Mixed dementia

Mixed dementia has characteristics of more than one cause of dementia, most commonly both Alzheimer’s disease and vascular dementia. In this case, the brain will show a combination of blood vessel problems related to vascular dementia with the abnormal protein accumulation associated with Alzheimer's. Additionally, Alzheimer's disease can occur in combination with Lewy body dementia, or a combination of all three.

Researchers don't know exactly how many older adults currently diagnosed with a specific type of dementia actually have mixed dementia, but autopsy studies indicate that the condition may be significantly more common than previously realized. Autopsy studies play a key role in shedding light on mixed dementia because scientists can't yet measure most dementia-related brain changes in living individuals.

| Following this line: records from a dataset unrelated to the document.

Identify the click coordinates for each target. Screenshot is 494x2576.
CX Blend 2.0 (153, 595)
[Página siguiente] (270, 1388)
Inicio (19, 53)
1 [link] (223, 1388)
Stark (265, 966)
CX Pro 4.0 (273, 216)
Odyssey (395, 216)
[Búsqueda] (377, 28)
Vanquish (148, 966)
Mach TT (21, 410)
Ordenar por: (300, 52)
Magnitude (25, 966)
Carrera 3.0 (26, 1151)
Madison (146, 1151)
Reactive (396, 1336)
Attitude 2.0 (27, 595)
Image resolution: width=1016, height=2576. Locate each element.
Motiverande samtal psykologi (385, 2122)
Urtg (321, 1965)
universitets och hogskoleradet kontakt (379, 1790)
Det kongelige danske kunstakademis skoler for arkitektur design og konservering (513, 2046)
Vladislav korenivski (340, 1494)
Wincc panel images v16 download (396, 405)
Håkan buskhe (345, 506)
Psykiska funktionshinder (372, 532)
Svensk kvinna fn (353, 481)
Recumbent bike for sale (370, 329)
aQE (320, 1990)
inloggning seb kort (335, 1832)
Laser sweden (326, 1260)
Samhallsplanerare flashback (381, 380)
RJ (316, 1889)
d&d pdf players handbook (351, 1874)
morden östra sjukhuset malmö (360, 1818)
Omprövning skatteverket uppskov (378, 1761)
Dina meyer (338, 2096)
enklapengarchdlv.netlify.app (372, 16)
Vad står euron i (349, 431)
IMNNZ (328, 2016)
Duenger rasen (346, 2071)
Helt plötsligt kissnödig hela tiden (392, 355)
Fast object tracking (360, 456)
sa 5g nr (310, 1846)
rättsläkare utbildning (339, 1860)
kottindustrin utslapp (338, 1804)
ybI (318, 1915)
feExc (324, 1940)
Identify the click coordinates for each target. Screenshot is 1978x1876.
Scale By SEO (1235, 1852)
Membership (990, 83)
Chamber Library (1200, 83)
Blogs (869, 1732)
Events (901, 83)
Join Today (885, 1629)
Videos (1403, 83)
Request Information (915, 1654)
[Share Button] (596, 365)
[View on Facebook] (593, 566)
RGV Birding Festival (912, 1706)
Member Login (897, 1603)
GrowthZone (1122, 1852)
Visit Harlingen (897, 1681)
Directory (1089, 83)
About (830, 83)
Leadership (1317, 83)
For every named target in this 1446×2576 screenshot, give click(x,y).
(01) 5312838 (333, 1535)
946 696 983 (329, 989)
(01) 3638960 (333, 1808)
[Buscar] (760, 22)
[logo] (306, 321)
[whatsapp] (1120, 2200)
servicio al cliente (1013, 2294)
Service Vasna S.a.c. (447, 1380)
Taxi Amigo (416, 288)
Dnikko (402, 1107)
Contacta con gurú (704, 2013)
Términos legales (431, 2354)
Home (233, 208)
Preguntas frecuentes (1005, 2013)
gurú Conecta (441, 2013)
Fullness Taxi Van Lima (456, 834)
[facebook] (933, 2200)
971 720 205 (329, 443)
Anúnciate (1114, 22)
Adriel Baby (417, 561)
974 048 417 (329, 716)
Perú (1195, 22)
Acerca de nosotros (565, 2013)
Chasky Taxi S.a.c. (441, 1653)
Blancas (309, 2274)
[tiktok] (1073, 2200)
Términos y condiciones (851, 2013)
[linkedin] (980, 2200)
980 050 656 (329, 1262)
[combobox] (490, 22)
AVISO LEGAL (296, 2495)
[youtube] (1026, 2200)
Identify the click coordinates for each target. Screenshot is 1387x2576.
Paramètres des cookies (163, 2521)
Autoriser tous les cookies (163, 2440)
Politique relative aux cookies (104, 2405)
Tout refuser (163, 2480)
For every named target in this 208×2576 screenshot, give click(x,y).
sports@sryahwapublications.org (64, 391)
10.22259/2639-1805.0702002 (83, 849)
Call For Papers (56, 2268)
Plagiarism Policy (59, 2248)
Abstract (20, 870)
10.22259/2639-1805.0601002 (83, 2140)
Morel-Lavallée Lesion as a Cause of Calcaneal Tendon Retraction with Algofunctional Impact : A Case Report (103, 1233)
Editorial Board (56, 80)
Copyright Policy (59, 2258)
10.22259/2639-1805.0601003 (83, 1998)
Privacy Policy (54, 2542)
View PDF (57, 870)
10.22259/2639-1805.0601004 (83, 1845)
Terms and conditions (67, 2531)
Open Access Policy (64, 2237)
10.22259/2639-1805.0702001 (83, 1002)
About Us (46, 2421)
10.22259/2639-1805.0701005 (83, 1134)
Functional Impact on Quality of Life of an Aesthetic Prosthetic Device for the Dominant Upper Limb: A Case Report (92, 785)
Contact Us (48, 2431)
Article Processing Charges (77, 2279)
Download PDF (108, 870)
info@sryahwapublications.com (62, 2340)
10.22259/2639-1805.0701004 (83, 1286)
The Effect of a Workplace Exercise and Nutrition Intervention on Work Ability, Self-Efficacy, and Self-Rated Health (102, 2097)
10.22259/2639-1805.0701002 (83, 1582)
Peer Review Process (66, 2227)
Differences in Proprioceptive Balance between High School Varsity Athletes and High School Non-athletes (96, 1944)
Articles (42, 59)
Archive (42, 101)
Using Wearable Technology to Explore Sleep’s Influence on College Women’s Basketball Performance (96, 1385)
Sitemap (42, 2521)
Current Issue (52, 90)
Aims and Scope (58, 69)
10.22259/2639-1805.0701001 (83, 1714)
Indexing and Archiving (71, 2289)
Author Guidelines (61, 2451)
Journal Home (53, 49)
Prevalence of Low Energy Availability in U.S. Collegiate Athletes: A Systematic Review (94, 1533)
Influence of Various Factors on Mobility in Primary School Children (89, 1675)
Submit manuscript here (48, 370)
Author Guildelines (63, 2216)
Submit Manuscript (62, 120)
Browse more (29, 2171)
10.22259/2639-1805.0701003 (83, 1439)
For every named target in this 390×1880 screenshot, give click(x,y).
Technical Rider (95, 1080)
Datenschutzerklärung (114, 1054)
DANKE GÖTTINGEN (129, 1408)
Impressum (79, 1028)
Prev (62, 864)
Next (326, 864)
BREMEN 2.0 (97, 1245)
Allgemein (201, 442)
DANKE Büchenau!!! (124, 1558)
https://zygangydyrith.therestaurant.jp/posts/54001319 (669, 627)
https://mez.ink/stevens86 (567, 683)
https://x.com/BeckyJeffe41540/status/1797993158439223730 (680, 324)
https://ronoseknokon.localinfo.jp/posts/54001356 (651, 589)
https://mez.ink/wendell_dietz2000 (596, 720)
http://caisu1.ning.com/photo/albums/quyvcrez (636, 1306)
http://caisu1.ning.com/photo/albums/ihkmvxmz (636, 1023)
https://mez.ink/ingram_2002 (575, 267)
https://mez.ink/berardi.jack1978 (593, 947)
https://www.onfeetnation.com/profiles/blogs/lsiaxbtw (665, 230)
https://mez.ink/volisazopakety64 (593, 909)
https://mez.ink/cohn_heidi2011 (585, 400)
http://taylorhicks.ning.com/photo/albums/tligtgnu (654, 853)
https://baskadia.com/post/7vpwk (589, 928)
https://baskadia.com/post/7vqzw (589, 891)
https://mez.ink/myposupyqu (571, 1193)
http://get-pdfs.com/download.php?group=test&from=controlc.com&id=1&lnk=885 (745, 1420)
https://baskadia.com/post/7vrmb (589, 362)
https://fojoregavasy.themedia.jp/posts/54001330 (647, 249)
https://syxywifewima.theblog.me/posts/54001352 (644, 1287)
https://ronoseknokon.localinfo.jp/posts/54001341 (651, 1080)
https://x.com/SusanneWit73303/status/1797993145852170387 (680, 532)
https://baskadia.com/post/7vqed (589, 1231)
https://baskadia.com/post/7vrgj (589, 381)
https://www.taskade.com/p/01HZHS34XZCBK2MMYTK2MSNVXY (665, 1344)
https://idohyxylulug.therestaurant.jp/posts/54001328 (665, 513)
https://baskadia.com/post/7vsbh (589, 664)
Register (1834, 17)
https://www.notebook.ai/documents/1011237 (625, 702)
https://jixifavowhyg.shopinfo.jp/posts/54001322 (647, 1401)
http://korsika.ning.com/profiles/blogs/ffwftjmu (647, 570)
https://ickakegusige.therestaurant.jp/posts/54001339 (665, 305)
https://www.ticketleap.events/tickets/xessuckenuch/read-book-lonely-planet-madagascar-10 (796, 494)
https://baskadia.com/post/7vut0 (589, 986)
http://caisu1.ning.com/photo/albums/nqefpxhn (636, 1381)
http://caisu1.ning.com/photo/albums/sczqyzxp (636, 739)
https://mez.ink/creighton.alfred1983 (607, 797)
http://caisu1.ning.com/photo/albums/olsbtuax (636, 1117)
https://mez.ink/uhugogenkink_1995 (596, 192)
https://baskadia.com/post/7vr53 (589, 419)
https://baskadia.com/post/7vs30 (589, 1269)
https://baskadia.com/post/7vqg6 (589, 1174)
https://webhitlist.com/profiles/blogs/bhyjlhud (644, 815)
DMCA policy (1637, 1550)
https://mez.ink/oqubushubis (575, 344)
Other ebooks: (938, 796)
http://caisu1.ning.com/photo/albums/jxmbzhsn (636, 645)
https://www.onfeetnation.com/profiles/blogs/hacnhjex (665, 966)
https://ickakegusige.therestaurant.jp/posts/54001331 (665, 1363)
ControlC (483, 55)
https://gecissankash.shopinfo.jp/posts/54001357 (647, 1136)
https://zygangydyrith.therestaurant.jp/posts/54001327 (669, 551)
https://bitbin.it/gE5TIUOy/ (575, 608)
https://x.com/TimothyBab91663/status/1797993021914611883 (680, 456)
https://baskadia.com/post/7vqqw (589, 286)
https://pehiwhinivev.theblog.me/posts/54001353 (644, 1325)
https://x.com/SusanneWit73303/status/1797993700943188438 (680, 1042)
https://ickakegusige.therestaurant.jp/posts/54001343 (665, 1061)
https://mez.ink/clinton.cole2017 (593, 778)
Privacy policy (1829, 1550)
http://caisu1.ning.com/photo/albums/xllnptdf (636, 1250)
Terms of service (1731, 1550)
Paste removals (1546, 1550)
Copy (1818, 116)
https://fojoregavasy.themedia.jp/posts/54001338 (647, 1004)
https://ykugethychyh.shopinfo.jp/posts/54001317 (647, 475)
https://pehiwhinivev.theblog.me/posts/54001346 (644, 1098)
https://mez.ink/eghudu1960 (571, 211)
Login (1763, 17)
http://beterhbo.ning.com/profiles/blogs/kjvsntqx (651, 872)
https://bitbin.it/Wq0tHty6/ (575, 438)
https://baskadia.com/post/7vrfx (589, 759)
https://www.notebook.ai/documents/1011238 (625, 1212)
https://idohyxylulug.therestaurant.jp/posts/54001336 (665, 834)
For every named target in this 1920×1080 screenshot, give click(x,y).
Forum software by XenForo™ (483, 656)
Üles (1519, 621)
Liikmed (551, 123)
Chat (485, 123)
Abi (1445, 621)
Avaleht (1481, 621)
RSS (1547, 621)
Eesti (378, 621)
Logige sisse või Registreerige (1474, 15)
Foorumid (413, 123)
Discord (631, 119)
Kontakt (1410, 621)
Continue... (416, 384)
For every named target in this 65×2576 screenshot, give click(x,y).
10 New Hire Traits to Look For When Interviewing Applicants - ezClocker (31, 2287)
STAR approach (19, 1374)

The concept of mixed dementia is clinically important because the combination of two or more diseases may have a greater impact on the brain than any on its own.

Symptoms

  • May follow a pattern similar to either Alzheimer’s, vascular dementia, Lewy Body dementia or a combination of the three.
  • Some experts recommend suspecting mixed dementia whenever a person has both evidence of cardiovascular disease and dementia symptoms that get worse slowly.

Treatment

Maintaining a lifelong heart-healthy lifestyle could help prevent mixed dementia. It may also help delay or prevent progression of symptoms in older adults.